(Saved entries)
————————

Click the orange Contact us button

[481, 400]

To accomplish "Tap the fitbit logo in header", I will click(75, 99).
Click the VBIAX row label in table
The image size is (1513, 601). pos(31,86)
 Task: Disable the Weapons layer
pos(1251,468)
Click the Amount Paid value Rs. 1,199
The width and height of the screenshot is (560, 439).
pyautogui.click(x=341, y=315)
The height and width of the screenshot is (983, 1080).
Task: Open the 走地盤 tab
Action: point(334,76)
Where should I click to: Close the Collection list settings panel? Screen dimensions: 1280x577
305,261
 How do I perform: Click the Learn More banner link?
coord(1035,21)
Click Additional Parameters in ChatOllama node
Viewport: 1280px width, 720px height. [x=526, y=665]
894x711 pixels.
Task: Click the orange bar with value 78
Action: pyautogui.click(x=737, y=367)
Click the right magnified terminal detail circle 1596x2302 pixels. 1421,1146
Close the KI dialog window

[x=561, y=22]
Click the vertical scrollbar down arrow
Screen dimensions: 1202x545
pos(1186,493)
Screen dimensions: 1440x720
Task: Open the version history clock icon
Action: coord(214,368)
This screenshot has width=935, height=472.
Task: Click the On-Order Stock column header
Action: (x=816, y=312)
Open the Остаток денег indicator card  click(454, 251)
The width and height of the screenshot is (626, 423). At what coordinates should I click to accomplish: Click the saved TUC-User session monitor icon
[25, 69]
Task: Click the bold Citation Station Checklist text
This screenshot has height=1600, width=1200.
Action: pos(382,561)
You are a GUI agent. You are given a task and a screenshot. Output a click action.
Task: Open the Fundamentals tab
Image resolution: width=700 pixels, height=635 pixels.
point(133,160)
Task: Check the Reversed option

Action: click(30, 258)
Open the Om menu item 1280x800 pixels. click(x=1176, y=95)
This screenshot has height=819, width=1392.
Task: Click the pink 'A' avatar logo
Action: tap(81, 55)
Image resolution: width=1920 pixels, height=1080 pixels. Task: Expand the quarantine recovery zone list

————————

◆ Your goal
Could you write out all of the data again, exactly as given?

◆ Written solution
Click the orange Contact us button

[481, 400]

To accomplish "Tap the fitbit logo in header", I will click(75, 99).
Click the VBIAX row label in table
The image size is (1513, 601). pos(31,86)
 Task: Disable the Weapons layer
pos(1251,468)
Click the Amount Paid value Rs. 1,199
The width and height of the screenshot is (560, 439).
pyautogui.click(x=341, y=315)
The height and width of the screenshot is (983, 1080).
Task: Open the 走地盤 tab
Action: point(334,76)
Where should I click to: Close the Collection list settings panel? Screen dimensions: 1280x577
305,261
 How do I perform: Click the Learn More banner link?
coord(1035,21)
Click Additional Parameters in ChatOllama node
Viewport: 1280px width, 720px height. [x=526, y=665]
894x711 pixels.
Task: Click the orange bar with value 78
Action: pyautogui.click(x=737, y=367)
Click the right magnified terminal detail circle 1596x2302 pixels. 1421,1146
Close the KI dialog window

[x=561, y=22]
Click the vertical scrollbar down arrow
Screen dimensions: 1202x545
pos(1186,493)
Screen dimensions: 1440x720
Task: Open the version history clock icon
Action: coord(214,368)
This screenshot has width=935, height=472.
Task: Click the On-Order Stock column header
Action: (x=816, y=312)
Open the Остаток денег indicator card  click(454, 251)
The width and height of the screenshot is (626, 423). At what coordinates should I click to accomplish: Click the saved TUC-User session monitor icon
[25, 69]
Task: Click the bold Citation Station Checklist text
This screenshot has height=1600, width=1200.
Action: pos(382,561)
You are a GUI agent. You are given a task and a screenshot. Output a click action.
Task: Open the Fundamentals tab
Image resolution: width=700 pixels, height=635 pixels.
point(133,160)
Task: Check the Reversed option

Action: click(30, 258)
Open the Om menu item 1280x800 pixels. click(x=1176, y=95)
This screenshot has height=819, width=1392.
Task: Click the pink 'A' avatar logo
Action: tap(81, 55)
Image resolution: width=1920 pixels, height=1080 pixels. Task: Expand the quarantine recovery zone list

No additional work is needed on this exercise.